SOURCE EXTRACT:
Appeal, No. 162, March T., 1954, from order of Court of Common Pleas of Allegheny County, April T., 1950, No. 874, in case of John A. Good et ux. v. City of Pittsburgh. Order reversed.
Thomas E. Barton, Assistant City Solicitor, with him J. Frank McKenna, Jr., City Solicitor, and James G. Legnard, Assistant City Solicitor, for appellant.
E. V. Buckley, with him Malcolm Hay and Mercer & Buckley, for appellees.
Before Stern, C.j., Stearne, Jones, Bell, Chidsey, Musmanno and Arnold, JJ.
OPINION BY MR. JUSTICE JONES
The plaintiffs are the owners by the entireties of a dwelling at 1522 Lowrie Street, Pittsburgh, which they were occupying as a residence in February, 1948, when the house was partially destroyed by a gas explosion in the cellar. Each of them also suffered serious personal injury. They instituted the instant action in trespass against the City of Pittsburgh to recover damages for their personal injuries and property loss, alleging that the explosion, which caused the damage, was due to negligence of the City. The City impleaded two additional defendants as to whom compulsory nonsuits were entered at trial and the case went to the jury against the City alone. The trial resulted in a disagreement of the jury. After the City's motion for judgment on the whole record was denied, the case came on for retrial at which the jury returned a verdict for the defendant generally. The court en banc, being of the opinion that the question of the plaintiffs' contributory negligence had erroneously been submitted to the jury, granted the plaintiffs' motion for a new trial and, from that order, the City took this appeal.

TASKS TO COMPLETE:
• A. Return everything in the opinion from "Thomas E. Barton, Assistant" down to "and Arnold, JJ.".
• B. Based on the opinion, answer yes or no to each statement and quote the deciding words: (i) The house was partially destroyed by a gas explosion in the cellar. (ii) The first trial ended with a verdict for the City. (iii) The City appealed from the order granting a new trial.
• C. According to the opinion, at what address was the plaintiffs' dwelling?

DATA EXCERPT:

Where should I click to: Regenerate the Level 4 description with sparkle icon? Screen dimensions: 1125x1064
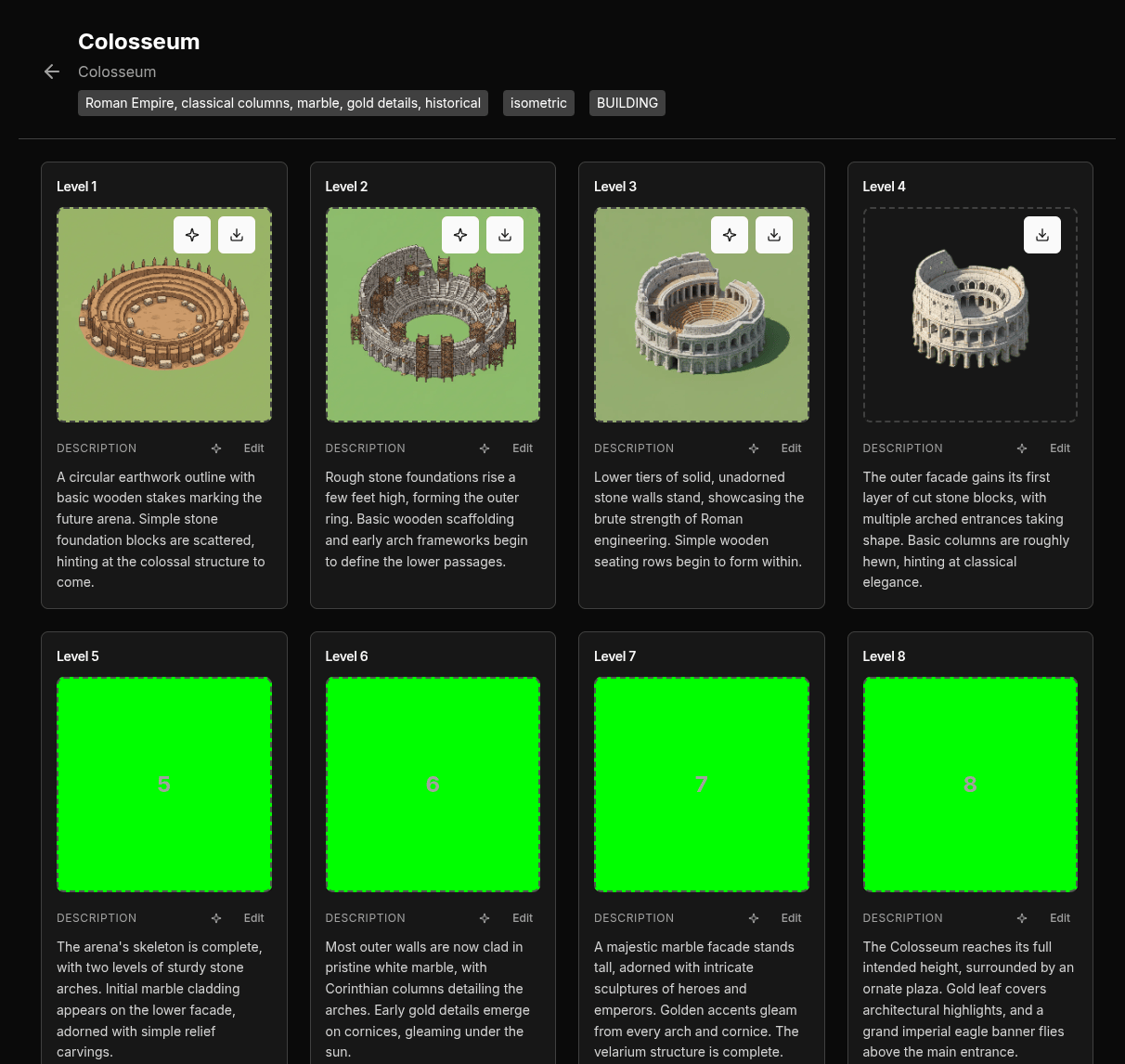1022,448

SOLVED PROBLEMS:
• A.
Thomas E. Barton, Assistant City Solicitor, with him J. Frank McKenna, Jr., City Solicitor, and James G. Legnard, Assistant City Solicitor, for appellant.
E. V. Buckley, with him Malcolm Hay and Mercer & Buckley, for appellees.
Before Stern, C.j., Stearne, Jones, Bell, Chidsey, Musmanno and Arnold, JJ.

• B.
(i) Yes: "the house was partially destroyed by a gas explosion in the cellar"
(ii) No: "The trial resulted in a disagreement of the jury."
(iii) Yes: "from that order, the City took this appeal"

• C. 1522 Lowrie Street, Pittsburgh